> **Exercise data**:

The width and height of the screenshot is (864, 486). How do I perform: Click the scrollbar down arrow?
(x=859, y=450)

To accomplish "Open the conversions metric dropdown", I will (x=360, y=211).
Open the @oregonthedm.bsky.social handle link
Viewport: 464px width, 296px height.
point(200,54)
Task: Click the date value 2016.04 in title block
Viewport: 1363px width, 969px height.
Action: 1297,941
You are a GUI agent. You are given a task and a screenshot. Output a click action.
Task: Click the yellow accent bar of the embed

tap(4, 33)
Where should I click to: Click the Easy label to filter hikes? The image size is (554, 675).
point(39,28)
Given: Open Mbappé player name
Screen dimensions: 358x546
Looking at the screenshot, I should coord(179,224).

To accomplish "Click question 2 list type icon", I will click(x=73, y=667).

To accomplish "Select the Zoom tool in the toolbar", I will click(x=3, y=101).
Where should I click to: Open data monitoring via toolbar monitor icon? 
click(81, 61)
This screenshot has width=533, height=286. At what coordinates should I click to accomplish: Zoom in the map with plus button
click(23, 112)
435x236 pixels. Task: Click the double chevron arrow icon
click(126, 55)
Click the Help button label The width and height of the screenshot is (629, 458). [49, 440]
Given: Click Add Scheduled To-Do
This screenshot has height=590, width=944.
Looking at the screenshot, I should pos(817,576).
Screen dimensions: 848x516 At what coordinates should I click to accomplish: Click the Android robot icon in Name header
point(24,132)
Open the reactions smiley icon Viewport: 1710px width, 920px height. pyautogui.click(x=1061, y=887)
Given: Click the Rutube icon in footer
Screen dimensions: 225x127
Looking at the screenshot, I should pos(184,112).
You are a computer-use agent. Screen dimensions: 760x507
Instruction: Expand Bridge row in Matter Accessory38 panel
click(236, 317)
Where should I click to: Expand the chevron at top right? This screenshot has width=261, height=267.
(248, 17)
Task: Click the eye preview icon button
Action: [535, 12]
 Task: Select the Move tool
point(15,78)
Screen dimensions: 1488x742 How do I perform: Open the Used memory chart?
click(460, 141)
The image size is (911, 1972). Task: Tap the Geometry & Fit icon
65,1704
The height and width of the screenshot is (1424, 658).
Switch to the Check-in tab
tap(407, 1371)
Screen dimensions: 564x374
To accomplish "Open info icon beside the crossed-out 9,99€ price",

> **Task item**:
Which lines of the data above contain the string "agent"? Copy each of them.

> **Written solution**:
You are a GUI agent. You are given a task and a screenshot. Output a click action.
You are a computer-use agent. Screen dimensions: 760x507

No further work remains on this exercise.